> Given information
○ ○ ○ ○ ○ ○ ○
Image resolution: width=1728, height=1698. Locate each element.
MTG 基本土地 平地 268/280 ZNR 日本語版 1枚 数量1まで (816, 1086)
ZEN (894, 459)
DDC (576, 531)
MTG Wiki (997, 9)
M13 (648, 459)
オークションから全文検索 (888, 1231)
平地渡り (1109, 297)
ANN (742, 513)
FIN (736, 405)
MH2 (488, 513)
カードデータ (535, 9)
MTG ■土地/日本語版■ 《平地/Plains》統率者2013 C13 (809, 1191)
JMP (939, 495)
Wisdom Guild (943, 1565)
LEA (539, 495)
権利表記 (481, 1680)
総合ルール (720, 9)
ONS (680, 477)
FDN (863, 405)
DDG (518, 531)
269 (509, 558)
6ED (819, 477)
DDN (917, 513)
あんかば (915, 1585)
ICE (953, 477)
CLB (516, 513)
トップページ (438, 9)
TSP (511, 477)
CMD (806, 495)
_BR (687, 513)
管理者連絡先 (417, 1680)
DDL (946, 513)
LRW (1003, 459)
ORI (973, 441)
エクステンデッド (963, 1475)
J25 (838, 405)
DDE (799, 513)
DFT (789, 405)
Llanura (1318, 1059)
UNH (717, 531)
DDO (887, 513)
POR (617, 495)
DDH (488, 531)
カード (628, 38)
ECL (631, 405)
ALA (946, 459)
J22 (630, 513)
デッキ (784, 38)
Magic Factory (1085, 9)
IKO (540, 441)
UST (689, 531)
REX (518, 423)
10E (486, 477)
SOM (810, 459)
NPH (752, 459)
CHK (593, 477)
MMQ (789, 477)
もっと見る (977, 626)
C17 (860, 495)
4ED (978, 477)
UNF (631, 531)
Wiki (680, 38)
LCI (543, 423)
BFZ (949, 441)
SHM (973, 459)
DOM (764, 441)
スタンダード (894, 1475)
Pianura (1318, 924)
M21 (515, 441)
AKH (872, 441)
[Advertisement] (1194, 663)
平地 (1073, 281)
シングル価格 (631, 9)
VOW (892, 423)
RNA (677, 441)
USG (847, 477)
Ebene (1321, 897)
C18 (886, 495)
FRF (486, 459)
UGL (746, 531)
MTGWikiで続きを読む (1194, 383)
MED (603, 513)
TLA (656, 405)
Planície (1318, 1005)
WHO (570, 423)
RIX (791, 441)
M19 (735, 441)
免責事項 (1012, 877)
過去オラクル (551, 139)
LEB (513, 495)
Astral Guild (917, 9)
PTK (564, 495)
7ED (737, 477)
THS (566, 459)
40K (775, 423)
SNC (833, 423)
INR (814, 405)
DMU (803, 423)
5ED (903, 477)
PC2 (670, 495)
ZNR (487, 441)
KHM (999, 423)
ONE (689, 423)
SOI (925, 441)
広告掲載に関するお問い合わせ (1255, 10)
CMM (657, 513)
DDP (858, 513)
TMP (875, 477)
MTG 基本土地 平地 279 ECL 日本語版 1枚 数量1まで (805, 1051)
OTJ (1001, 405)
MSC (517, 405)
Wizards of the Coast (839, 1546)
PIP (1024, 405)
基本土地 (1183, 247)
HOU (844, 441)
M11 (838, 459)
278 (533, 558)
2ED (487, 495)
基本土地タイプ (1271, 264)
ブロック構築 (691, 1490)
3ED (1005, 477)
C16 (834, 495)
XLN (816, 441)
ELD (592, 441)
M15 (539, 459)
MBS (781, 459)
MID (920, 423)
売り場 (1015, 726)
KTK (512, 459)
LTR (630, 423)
○ ○ ○ ○ ○ ○ ○
Print the full listing verbatim. Leave nothing out.

> Answer area
Image resolution: width=1728, height=1698. Locate each element.
MTG 基本土地 平地 268/280 ZNR 日本語版 1枚 数量1まで (816, 1086)
ZEN (894, 459)
DDC (576, 531)
MTG Wiki (997, 9)
M13 (648, 459)
オークションから全文検索 (888, 1231)
平地渡り (1109, 297)
ANN (742, 513)
FIN (736, 405)
MH2 (488, 513)
カードデータ (535, 9)
MTG ■土地/日本語版■ 《平地/Plains》統率者2013 C13 (809, 1191)
JMP (939, 495)
Wisdom Guild (943, 1565)
LEA (539, 495)
権利表記 (481, 1680)
総合ルール (720, 9)
ONS (680, 477)
FDN (863, 405)
DDG (518, 531)
269 (509, 558)
6ED (819, 477)
DDN (917, 513)
あんかば (915, 1585)
ICE (953, 477)
CLB (516, 513)
トップページ (438, 9)
TSP (511, 477)
CMD (806, 495)
_BR (687, 513)
管理者連絡先 (417, 1680)
DDL (946, 513)
LRW (1003, 459)
ORI (973, 441)
エクステンデッド (963, 1475)
J25 (838, 405)
DDE (799, 513)
DFT (789, 405)
Llanura (1318, 1059)
UNH (717, 531)
DDO (887, 513)
POR (617, 495)
DDH (488, 531)
カード (628, 38)
ECL (631, 405)
ALA (946, 459)
J22 (630, 513)
デッキ (784, 38)
Magic Factory (1085, 9)
IKO (540, 441)
UST (689, 531)
REX (518, 423)
10E (486, 477)
SOM (810, 459)
NPH (752, 459)
CHK (593, 477)
MMQ (789, 477)
もっと見る (977, 626)
C17 (860, 495)
4ED (978, 477)
UNF (631, 531)
Wiki (680, 38)
LCI (543, 423)
BFZ (949, 441)
SHM (973, 459)
DOM (764, 441)
スタンダード (894, 1475)
Pianura (1318, 924)
M21 (515, 441)
AKH (872, 441)
[Advertisement] (1194, 663)
平地 (1073, 281)
シングル価格 (631, 9)
VOW (892, 423)
RNA (677, 441)
USG (847, 477)
Ebene (1321, 897)
C18 (886, 495)
FRF (486, 459)
UGL (746, 531)
MTGWikiで続きを読む (1194, 383)
MED (603, 513)
TLA (656, 405)
Planície (1318, 1005)
WHO (570, 423)
RIX (791, 441)
M19 (735, 441)
免責事項 (1012, 877)
過去オラクル (551, 139)
LEB (513, 495)
Astral Guild (917, 9)
PTK (564, 495)
7ED (737, 477)
THS (566, 459)
40K (775, 423)
SNC (833, 423)
INR (814, 405)
DMU (803, 423)
5ED (903, 477)
PC2 (670, 495)
ZNR (487, 441)
KHM (999, 423)
ONE (689, 423)
SOI (925, 441)
広告掲載に関するお問い合わせ (1255, 10)
CMM (657, 513)
DDP (858, 513)
TMP (875, 477)
MTG 基本土地 平地 279 ECL 日本語版 1枚 数量1まで (805, 1051)
OTJ (1001, 405)
MSC (517, 405)
Wizards of the Coast (839, 1546)
PIP (1024, 405)
基本土地 (1183, 247)
HOU (844, 441)
M11 (838, 459)
278 (533, 558)
2ED (487, 495)
基本土地タイプ (1271, 264)
ブロック構築 (691, 1490)
3ED (1005, 477)
C16 (834, 495)
XLN (816, 441)
ELD (592, 441)
M15 (539, 459)
MBS (781, 459)
MID (920, 423)
売り場 (1015, 726)
KTK (512, 459)
LTR (630, 423)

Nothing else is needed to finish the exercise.